Start of Entries provided

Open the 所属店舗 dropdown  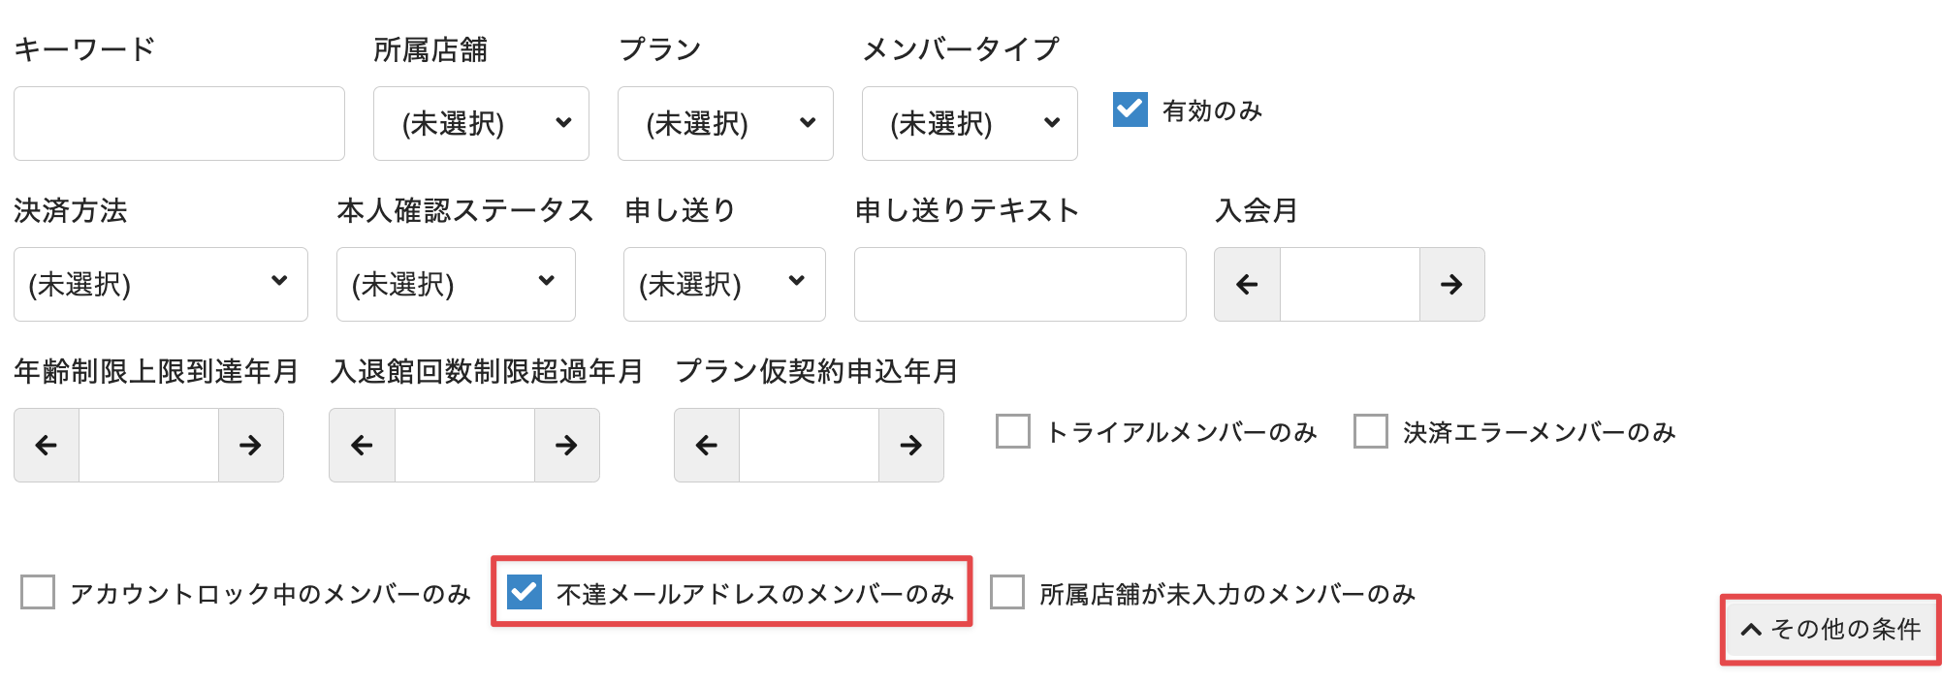click(481, 124)
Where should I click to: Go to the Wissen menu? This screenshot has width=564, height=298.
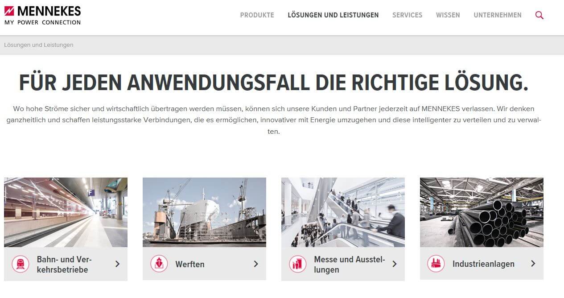(448, 15)
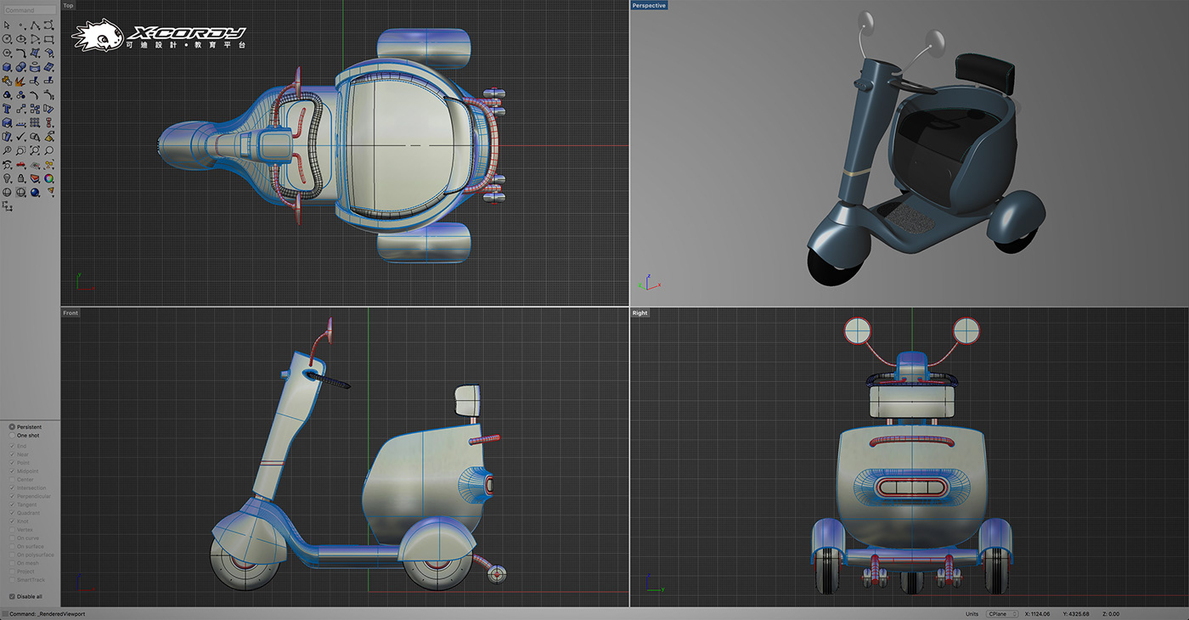1189x620 pixels.
Task: Click the orange Explode tool icon
Action: [20, 82]
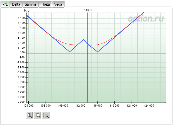Open the P/L tab
The height and width of the screenshot is (125, 173).
[5, 4]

End of Entries provided

## Exercise directions
Begin with the line holding "Where should I" and end with the last line of the listing. Reproduce each of those lines exactly, and leave every picture out.

## Response below
Where should I click to: Go to the Wissen menu? This screenshot has width=564, height=298.
(448, 15)
1189x620 pixels.
Task: Click the orange Explode tool icon
Action: [20, 82]
Open the P/L tab
The height and width of the screenshot is (125, 173).
[5, 4]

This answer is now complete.